Branża drobiarska wyeksportowała do sierpnia tego roku o ponad 30 proc. mięsa więcej niż rok wcześniej, ale największym hitem eksportowym są kurze łapy. Ten przysmak trafia z Polski na azjatyckie stoły przez Hongkong, a Polska zarabia na tym miliony dolarów.Jak poinformowała PAP Danuta Rycombel z Instytutu Ekonomiki Rolnictwa i Gospodarki Żywnościowej, od stycznia do sierpnia tego roku polskie firmy wywiozły do Hongkongu 18,2 tys. ton kurzych łap uzyskując za to 16 mln dolarów. W ubiegłym roku eksport ten był o ponad połowę mniejszy (7,4 tys. ton I-VIII 2009 r.).
Polska sprzedaje tam niemal całą produkcję kurzych pazurów, które uważane są za przysmak w chińskiej kuchni. Są one droższe od mięsa drobiowego. Wywozimy 100 proc. tych elementów, gdyby nie azjatycki odbiorca, łapy trzeba by utylizować - wyjaśnił dyrektor Krajowej Rady Drobiarstwa Leszek Kawski.

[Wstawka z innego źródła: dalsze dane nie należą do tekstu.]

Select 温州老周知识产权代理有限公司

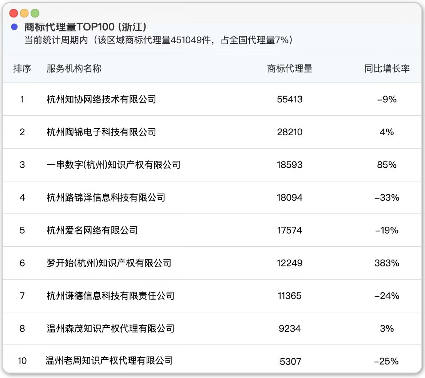click(x=109, y=361)
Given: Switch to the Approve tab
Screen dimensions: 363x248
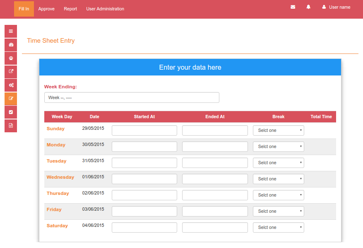Looking at the screenshot, I should coord(46,9).
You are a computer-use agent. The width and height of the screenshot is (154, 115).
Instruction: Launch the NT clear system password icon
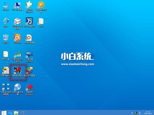[18, 72]
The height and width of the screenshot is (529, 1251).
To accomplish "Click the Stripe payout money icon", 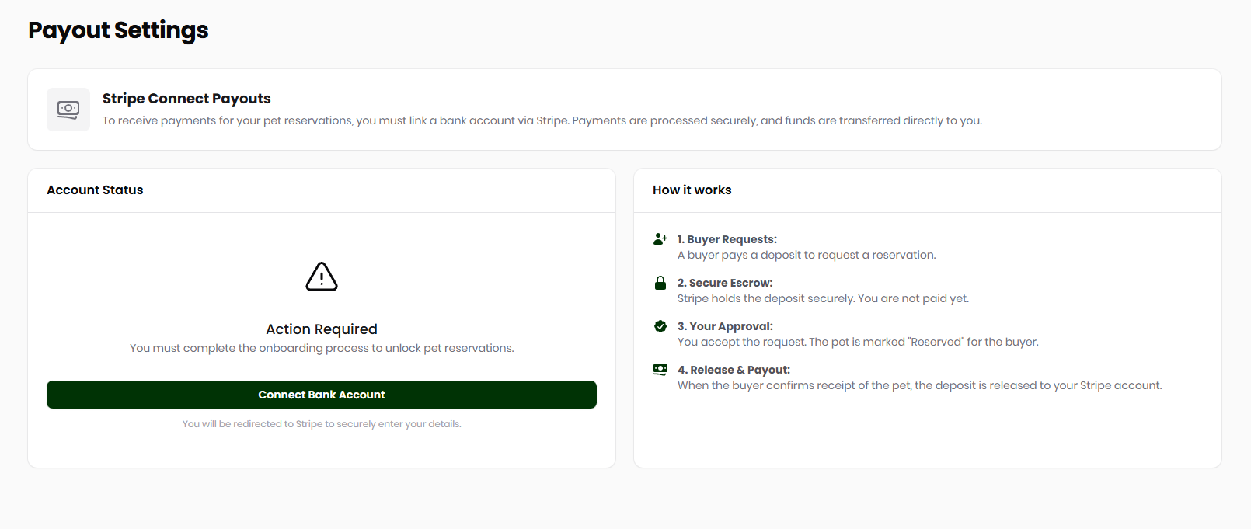I will point(68,110).
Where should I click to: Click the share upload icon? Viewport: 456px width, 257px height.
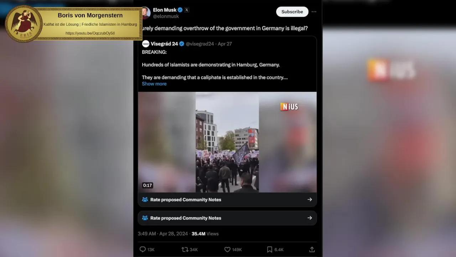click(x=312, y=250)
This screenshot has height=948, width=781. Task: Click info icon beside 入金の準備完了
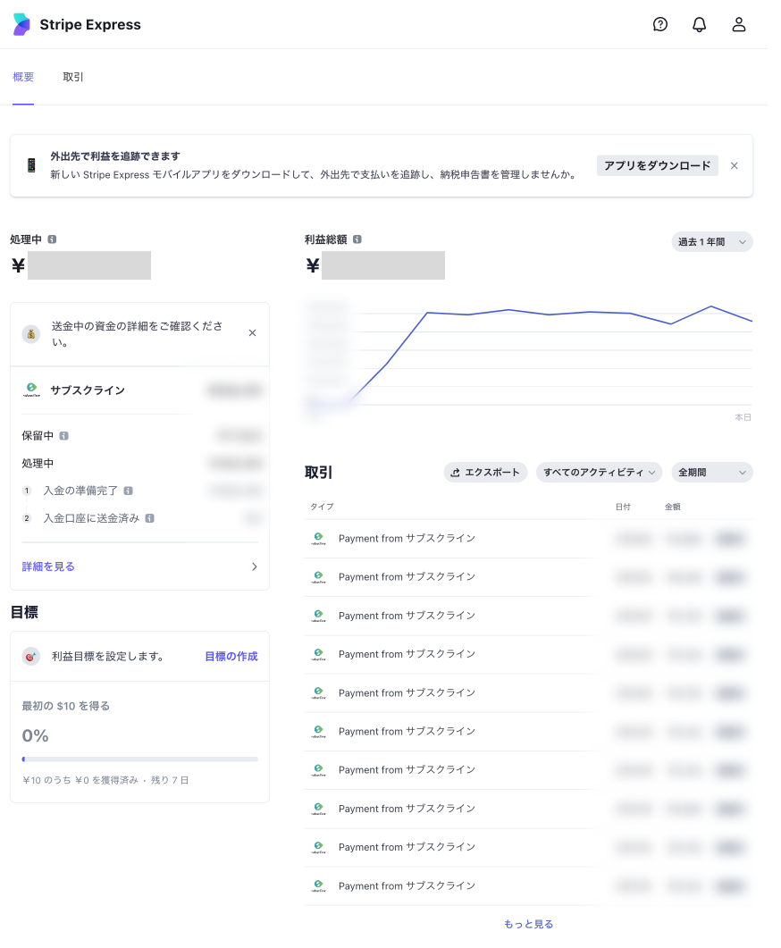coord(129,491)
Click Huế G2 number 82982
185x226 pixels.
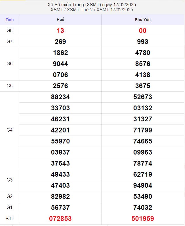[60, 197]
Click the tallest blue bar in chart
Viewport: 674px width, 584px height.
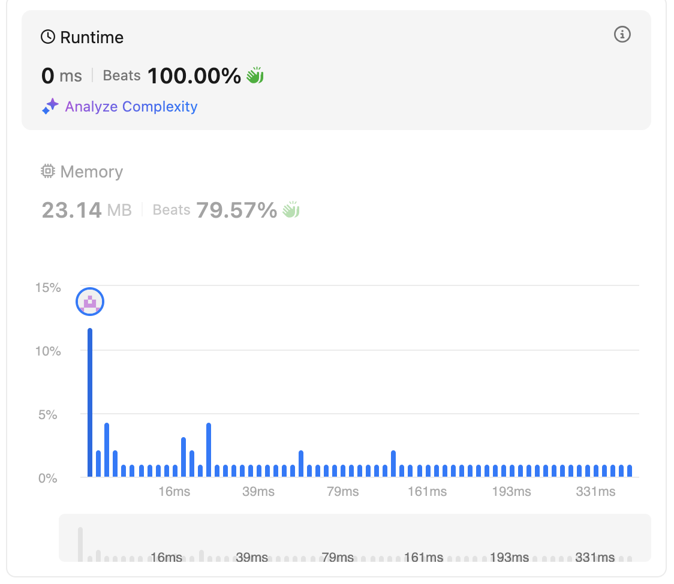[x=90, y=402]
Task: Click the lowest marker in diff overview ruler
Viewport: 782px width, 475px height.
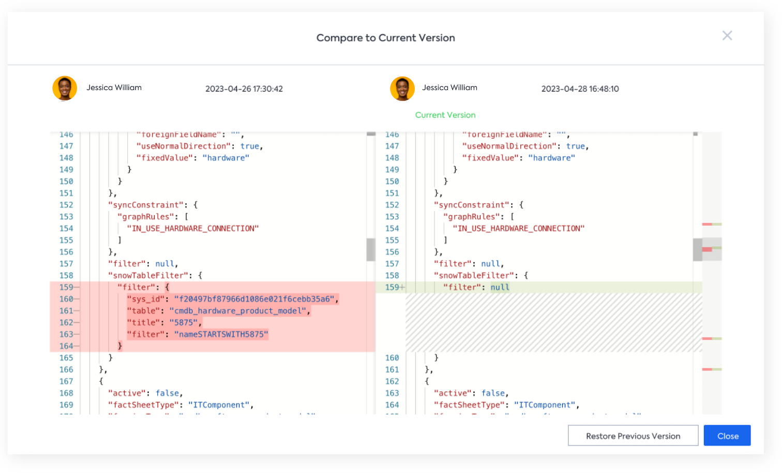Action: pos(712,369)
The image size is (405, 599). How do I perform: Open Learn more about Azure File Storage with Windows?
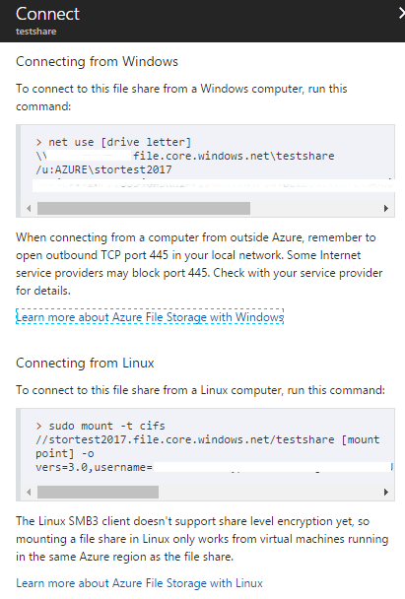150,316
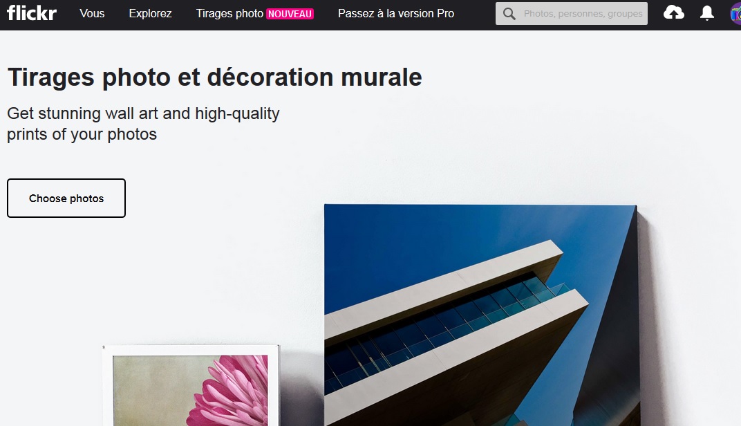Expand the notifications dropdown via the bell

[706, 13]
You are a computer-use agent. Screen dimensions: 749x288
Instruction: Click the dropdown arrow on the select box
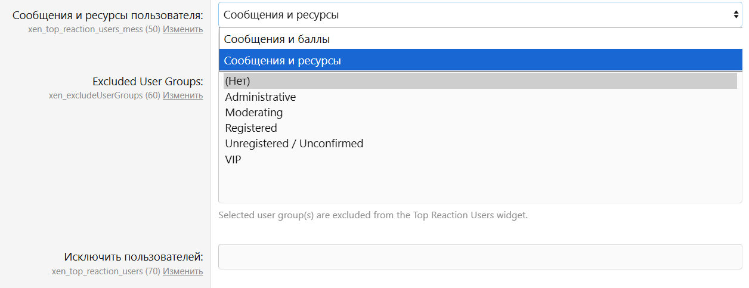736,15
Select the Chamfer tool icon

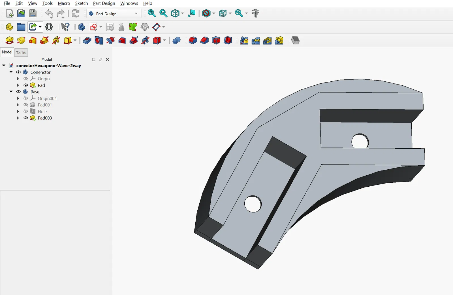pos(204,41)
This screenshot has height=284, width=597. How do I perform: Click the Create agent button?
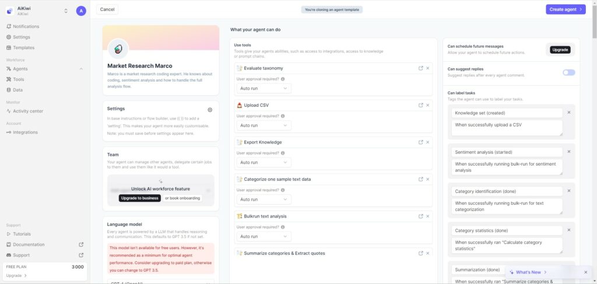(566, 9)
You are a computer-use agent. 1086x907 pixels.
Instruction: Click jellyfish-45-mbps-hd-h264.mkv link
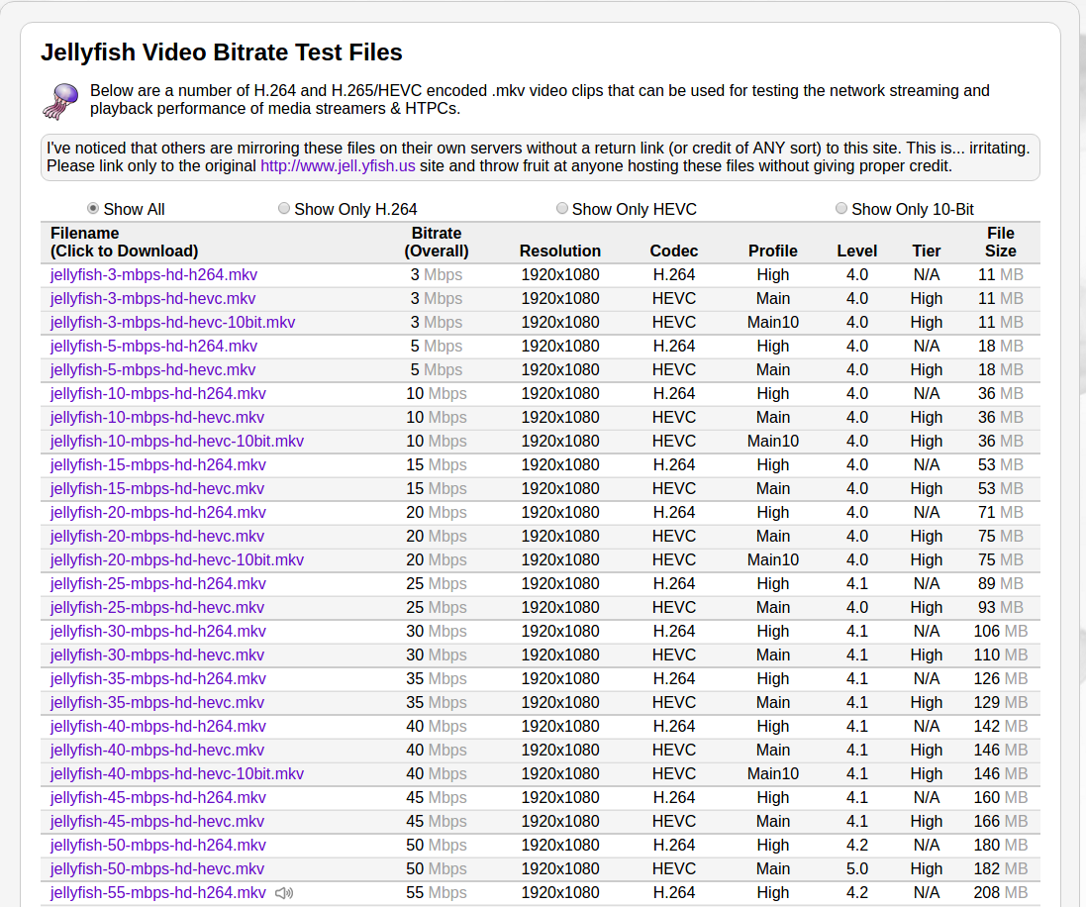tap(158, 798)
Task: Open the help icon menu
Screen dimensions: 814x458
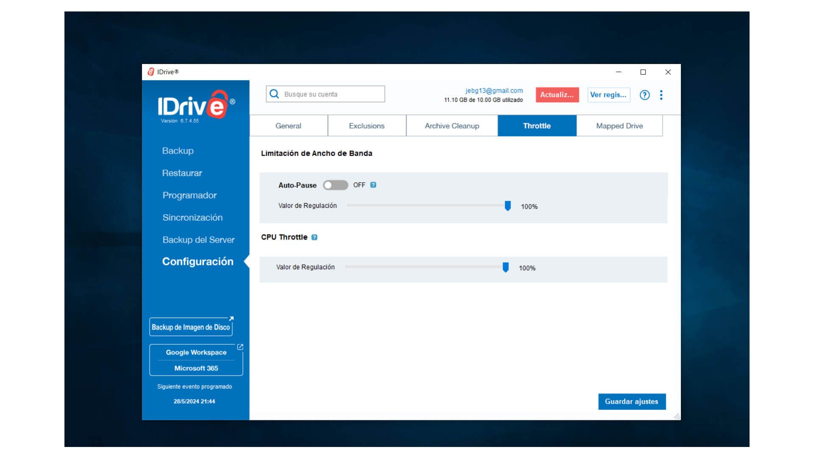Action: pyautogui.click(x=644, y=95)
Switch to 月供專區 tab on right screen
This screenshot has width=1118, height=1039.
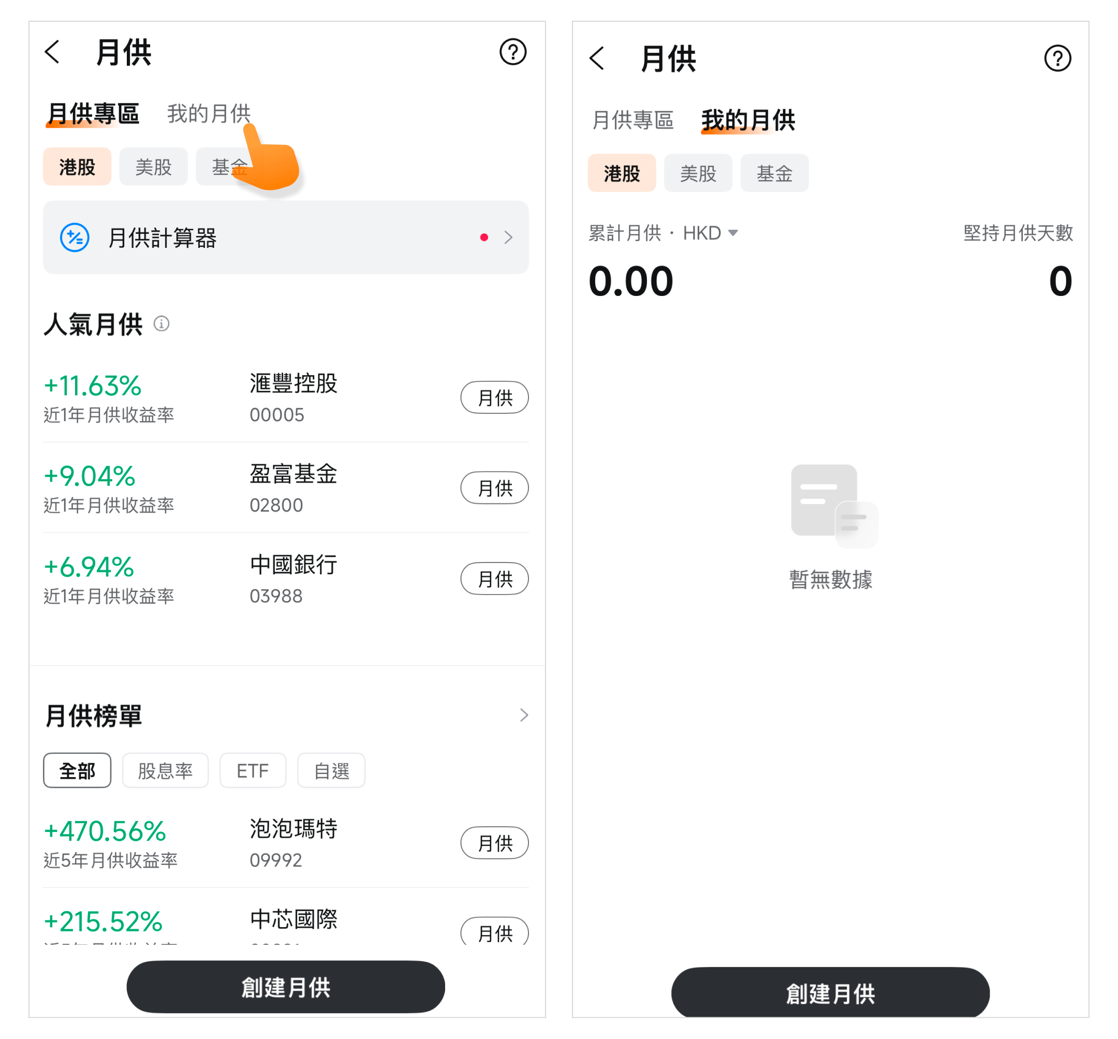click(x=633, y=120)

Przypomniał, że Polska stara się o uzyskanie prawa do eksportu drobiu na chiński rynek. W tej sprawie uzgodnienia są bardzo zaawansowane. Chińczycy zgodzili się na to, by eksportem zajmowało się pięć zakładów drobiarskich. Taka propozycja została wysłana do chińskich władz, ale na razie nie ma odpowiedzi.
Głównym odbiorcą polskiego mięsa drobiowego jest Unia Europejska. W pierwszych ośmiu miesiącach tego roku eksport mięsa drobiowego wzrósł o 31,5 proc. w stosunku do analogicznego okresu 2009 r. Firmy sprzedały zagranicę w tym czasie ponad 420 tys. ton drobiu wobec 188 tys. rok wcześniej - poinformowała Rycombel.
Najwięcej kupują Niemcy, które sprowadziły z Polski w do końca sierpnia br. 43,5 tys. ton (w 2009 r. było to 35,9 tys. t). Kolejnymi największymi odbiorcami są: Wielka Brytania, Czechy i Holandia. Rosja w tym roku kupiła od nas zaledwie 6,5 tys. ton.
Mimo, że polskie firmy mają możliwość wywozu kurczaków do Rosji, Rosjanie ograniczają import stwarzając różne bariery, np. żądają dodatkowych kosztowych badań, które trzeba robić w przypadku każdej partii wysyłanego towaru. To sprawia, że sprzedaż kurczaków na ten rynek staje się nieopłacalna - tłumaczył Kawski. Dodał, że to jest przyczyną, iż eksport na ten rynek jest minimalny, a 90 proc. drobiu wysyłane jest do UE.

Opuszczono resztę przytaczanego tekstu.